> _COMPITO 1_
Ripeti la parte del testo sulla maternità che parte da "I motivi che" e prosegue fino a "e nella famiglia.".
> _COMPITO 2_
Riprendi il testo sul calo delle nascite e portalo avanti dopo la sua ultima frase.

> _TESTO ESTRATTO_
****************************************
D’altra parte, come cerco di mostrare nel mio ultimo libro L’ospite più atteso noi stesse, madri e nonne, non siamo estranee a questa situazione. Per certi versi l’abbiamo provocata.
I motivi che disincentivano le nascite sono tanti (crisi economica, disoccupazione, precarietà, costo degli alloggi, fragilità della famiglia) ma non sufficienti a spiegare un fenomeno così complesso. In fondo anche in periodi più difficili, come nel primo dopoguerra, le coppie non hanno rinunciato a mettere al mondo bambini. In questa decisione intervengono anche motivazioni psicologiche e proprio su queste dobbiamo interrogarci. Dalla seconda metà degli anni Settanta, a opera del Movimento delle donne, è iniziata una profonda critica alla subordinazione femminile, attribuita soprattutto al maschilismo della famiglia patriarcale. Per la prima volta nella storia dell’umanità tutte le donne, non solo le più forti e privilegiate, hanno preteso, e spesso ottenuto, di realizzare le loro potenzialità sulla scena del mondo. Non soltanto nella casa e nella famiglia.
In quell’atmosfera di progresso civile, abbiamo sollecitato le nostre figlie a rendersi indipendenti, a studiare, trovare un impiego soddisfacente e fare carriera. La motivazione è stata così convincente da mettere in ombra l’altra parte della femminilità, quella materna.
Per ovviare a questi inconvenienti si possono fare molte cose ma mi sembra prioritario aiutare le giovani donne a recuperare pensieri e sentimenti materni. Risulta tuttavia difficile prepararle a divenire madri in una cultura in cui questa dimensione dell’esistenza trova ben poca considerazione.
****************************************
> _DATI ESTRATTI_
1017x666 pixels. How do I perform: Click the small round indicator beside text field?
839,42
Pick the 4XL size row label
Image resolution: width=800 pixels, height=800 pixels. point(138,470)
****************************************
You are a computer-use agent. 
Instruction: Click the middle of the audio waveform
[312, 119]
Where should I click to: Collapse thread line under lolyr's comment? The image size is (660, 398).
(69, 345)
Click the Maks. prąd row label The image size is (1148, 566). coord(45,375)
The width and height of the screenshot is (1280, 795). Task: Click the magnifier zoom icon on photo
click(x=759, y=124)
****************************************
> _RISPOSTA 1_
I motivi che disincentivano le nascite sono tanti (crisi economica, disoccupazione, precarietà, costo degli alloggi, fragilità della famiglia) ma non sufficienti a spiegare un fenomeno così complesso. In fondo anche in periodi più difficili, come nel primo dopoguerra, le coppie non hanno rinunciato a mettere al mondo bambini. In questa decisione intervengono anche motivazioni psicologiche e proprio su queste dobbiamo interrogarci. Dalla seconda metà degli anni Settanta, a opera del Movimento delle donne, è iniziata una profonda critica alla subordinazione femminile, attribuita soprattutto al maschilismo della famiglia patriarcale. Per la prima volta nella storia dell’umanità tutte le donne, non solo le più forti e privilegiate, hanno preteso, e spesso ottenuto, di realizzare le loro potenzialità sulla scena del mondo. Non soltanto nella casa e nella famiglia.

> _RISPOSTA 2_
In particolare la gravidanza è stata affidata alla gestione medica che, con continui controlli, crea non poche ansie nelle pazienti. Dovrebbero vivere la gioia dell’attesa ma spesso non sono più capaci di aspettare. In un clima di fretta e d’impazienza la gravidanza viene considerata un compito da eseguire in sordina, senza rinunciare nel frattempo ad altre priorità. Un commento abbastanza frequente, apparentemente lieve ma in realtà preoccupante, che capita di ascoltare è questo: «ho vissuto i nove mesi come niente fosse». Ove il «niente» annulla la disponibilità, l’introspezione, l’immaginazione, la narrazione. Molte continuano a lavorare, viaggiare, uscire la sera, ballare, calzare tacchi a spillo, dimenticando che quanto sta avvenendo dentro di loro è molto più importante di quanto accade fuori. Sappiamo che il «cordone psichico» che collega madre e feto svolge una funzione fondamentale nello sviluppo di entrambi. Nell’ultimo trimestre di gravidanza, il nascituro avverte le tensioni, le emozioni, gli eventuali traumi vissuti dalla madre ma non è in grado, per l’immaturità del suo apparato psichico, di elaborarli da solo. Spetta allora alla mente della gestante provvedere, per entrambi, ad ammortizzare l’impatto. Sappiamo inoltre che, quando l’attesa non rimane uno spazio vuoto, ma è animata da prefigurazioni, emozioni e progetti, l’incontro madre-figlio, subito dopo la nascita, sarà più caldo, intenso, reciproco.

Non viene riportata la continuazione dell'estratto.